> Exercise goal: For each entry below, copy the text exactly and leave out any picture.

[Collected data]
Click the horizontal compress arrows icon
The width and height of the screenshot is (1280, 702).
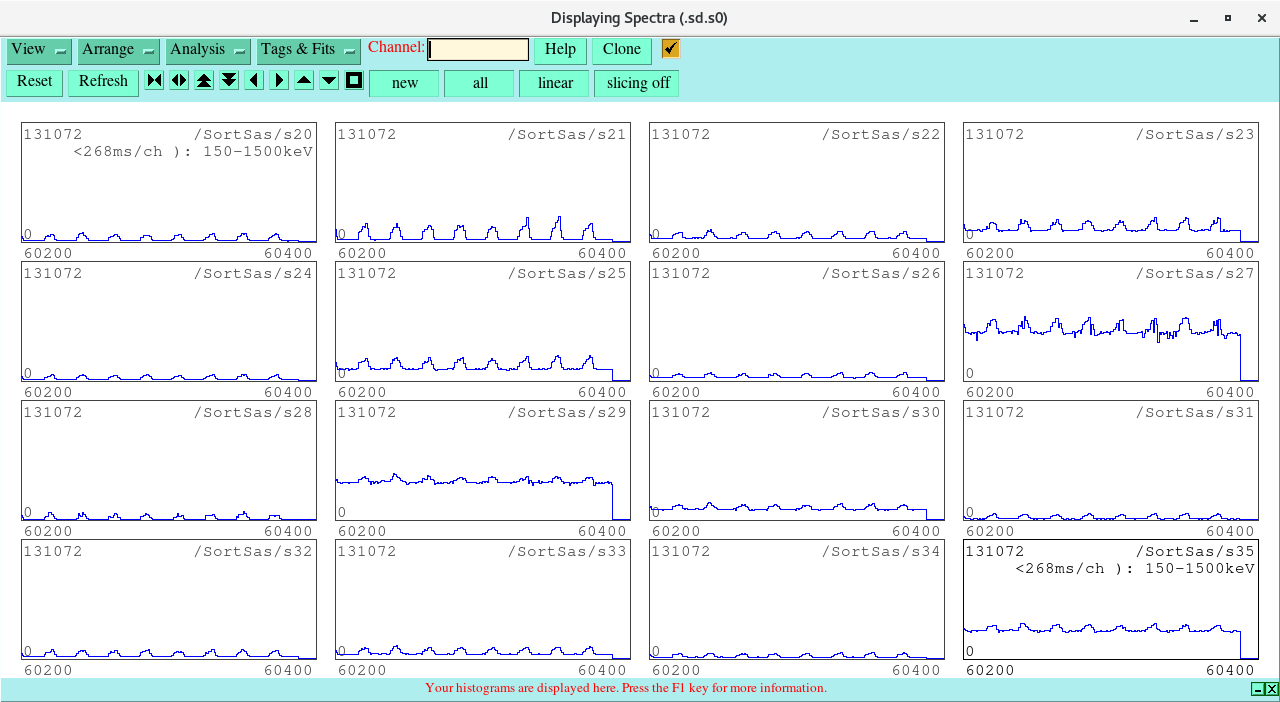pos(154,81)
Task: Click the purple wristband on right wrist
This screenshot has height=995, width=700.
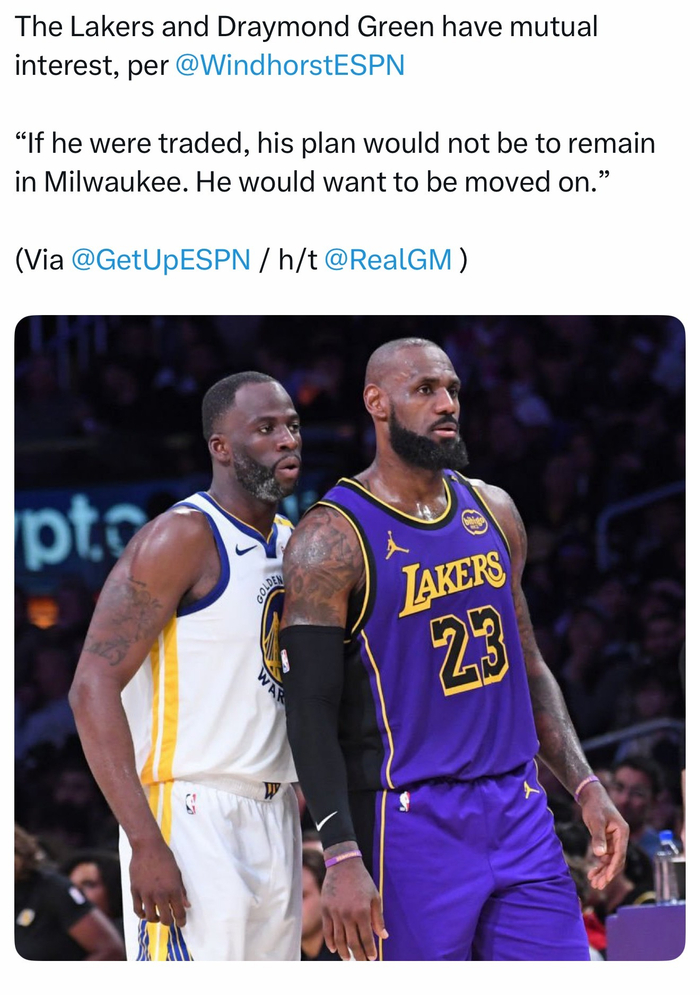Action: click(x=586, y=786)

> Exercise answer:
Click the horizontal compress arrows icon
The width and height of the screenshot is (1280, 702).
pos(154,81)
Task: Click the purple wristband on right wrist
This screenshot has height=995, width=700.
Action: click(x=586, y=786)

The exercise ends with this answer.